# TEXT EXCERPT

* Start *

EXHIBIT 99.1
PRESS RELEASE
FOR IMMEDIATE RELEASE Contact: John P. O’Leary, Jr. Brian C. Mullins 724.843.8200 |
TUSCARORA INCORPORATED SIGNS DEFINITIVE MERGER AGREEMENT TO BE
ACQUIRED BY SCA PACKAGING INTERNATIONAL B.V.
NEW BRIGHTON, PA —January 22, 2001 – Tuscarora Incorporated (NASDAQ NM: TUSC) and SCA Packaging International B.V. a business group of the Swedish company Svenska Cellulosa Aktiebolaget (SCA) announced today the execution of a definitive merger agreement whereby SCA Packaging has agreed to acquire all of the outstanding shares of Tuscarora for cash consideration of $21.50 per share, in a transaction valued at $284 million, including the assumption of debt. The Board of Directors of Tuscarora has unanimously approved the agreement and the merger. The merger is subject to approval of Tuscarora’s shareholders, regulatory approvals and other customary closing conditions. Tuscarora will solicit proxies from its shareholders to approve the merger at a meeting to be held this spring. Holders owning approximately 15% of Tuscarora have entered into an agreement with SCA, agreeing to vote in favor of the transaction and granting SCA an option to purchase their shares if the merger is terminated in the context of another acquisition proposal.
SCA is a $7.0 billion paper, packaging, and hygiene company headquartered in Stockholm, Sweden. Tuscarora will become a part of SCA’s $3.0 billion global packaging business which is headquartered in Brussels, Belgium. Tuscarora will be deployed as a platform for the creation of a truly global specialty protective packaging business within the SCA Packaging structure.

* End *

# SUPPLIED INFORMATION

* Start *

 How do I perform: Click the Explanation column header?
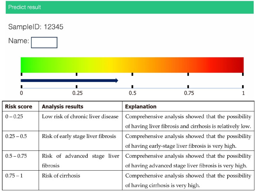[x=140, y=106]
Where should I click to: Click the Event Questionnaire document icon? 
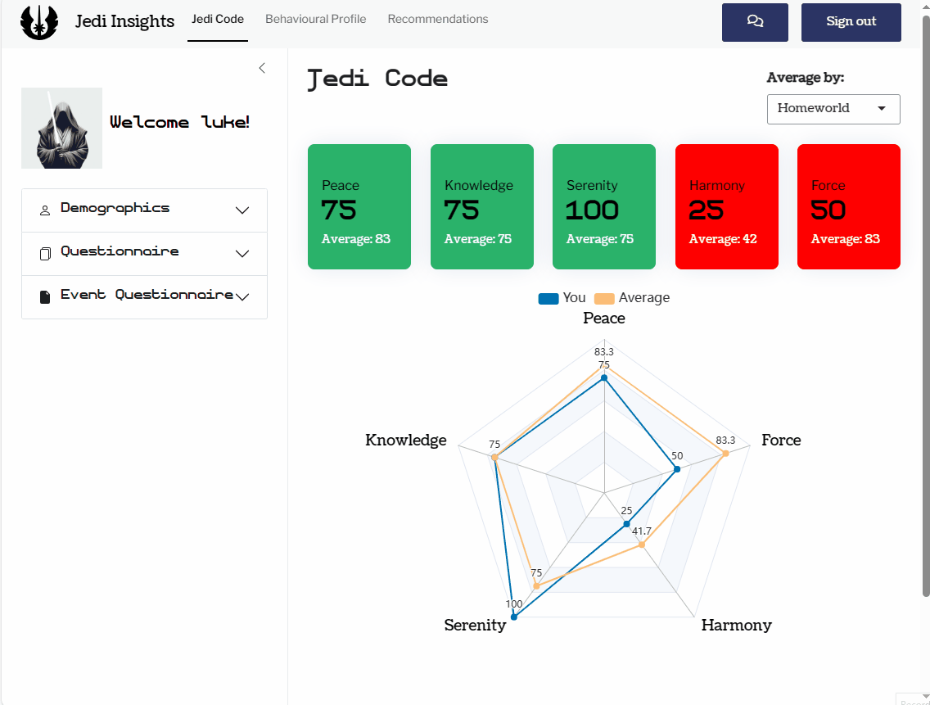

* End *

# WHAT TO DO
Reproduce the stretch of the Tuscarora merger press release from "SCA is a $7.0" through "SCA Packaging structure.", copying it word for word.

# SOLUTION
SCA is a $7.0 billion paper, packaging, and hygiene company headquartered in Stockholm, Sweden. Tuscarora will become a part of SCA’s $3.0 billion global packaging business which is headquartered in Brussels, Belgium. Tuscarora will be deployed as a platform for the creation of a truly global specialty protective packaging business within the SCA Packaging structure.